By Tom Coburn, OPINIONAugust 22, 2012
First Obama rejected the ‘grand bargain’ of his own Bowles-Simpson commission. Then he turned around and ridiculed the Wisconsin congressman’s comprehensive alternative.
By TOM COBURN
The more voters learn about Congressman Paul Ryan’s leadership style and his thoughtful and creative approach to solving problems, the more they will decide that the Romney-Ryan ticket looks presidential and electable. That’s why there has been a coordinated effort in recent days to ramp up not just the “Mediscare” rhetoric against Mr. Ryan, but to depict him as a partisan ideologue who was instrumental in derailing a grand bargain on the deficit. This line of attack is cynical and, most of all, false.
First, Paul Ryan didn’t force President Obama to abandon the budget recommendations of his own 2010 deficit commission, known as Bowles-Simpson. Mr. Obama’s decision to punt on deficit reduction—and then to ridicule Mr. Ryan’s plan to address the deficit—offended and disappointed Republicans and Democrats alike.

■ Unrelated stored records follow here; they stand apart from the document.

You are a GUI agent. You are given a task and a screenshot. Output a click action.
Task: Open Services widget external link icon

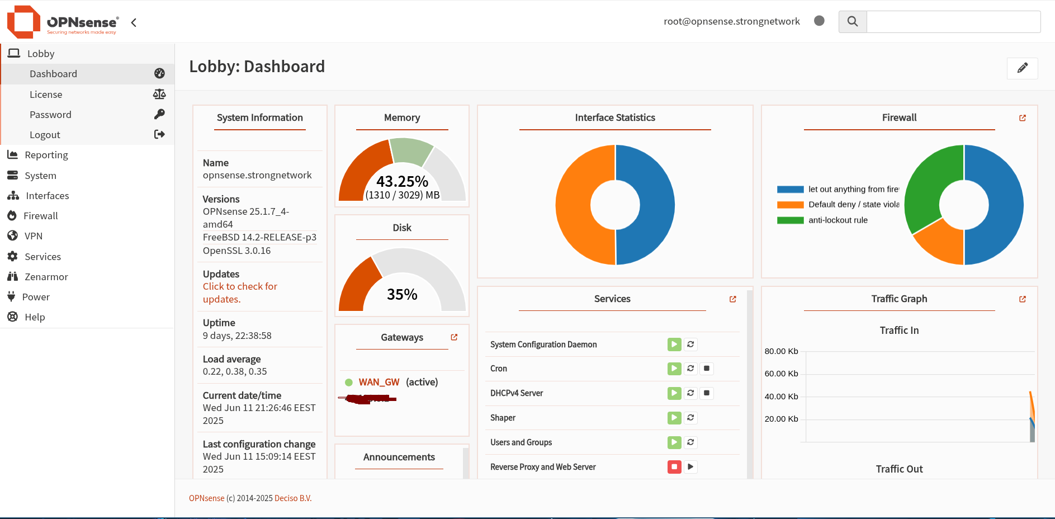[x=732, y=299]
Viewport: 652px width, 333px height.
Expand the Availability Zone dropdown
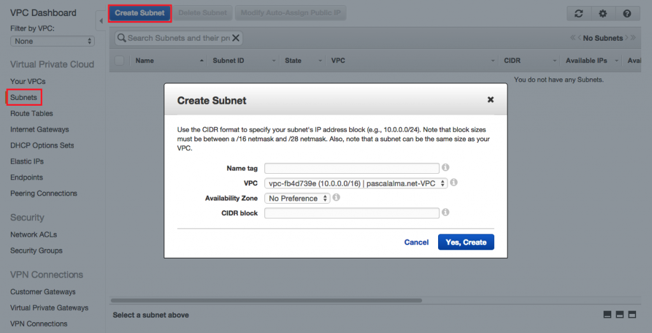(297, 199)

For example, Erskine Bowles, President Clinton’s former chief of staff and the co-chairman of the Bowles-Simpson commission, described the Ryan budget that passed the House in March as “sensible, straightforward, honest, [and] serious.” About President’s Obama’s budget, which failed in the Senate in May by a vote of 97 to zero, Mr. Bowles said, “I don’t think anybody took that budget very seriously.”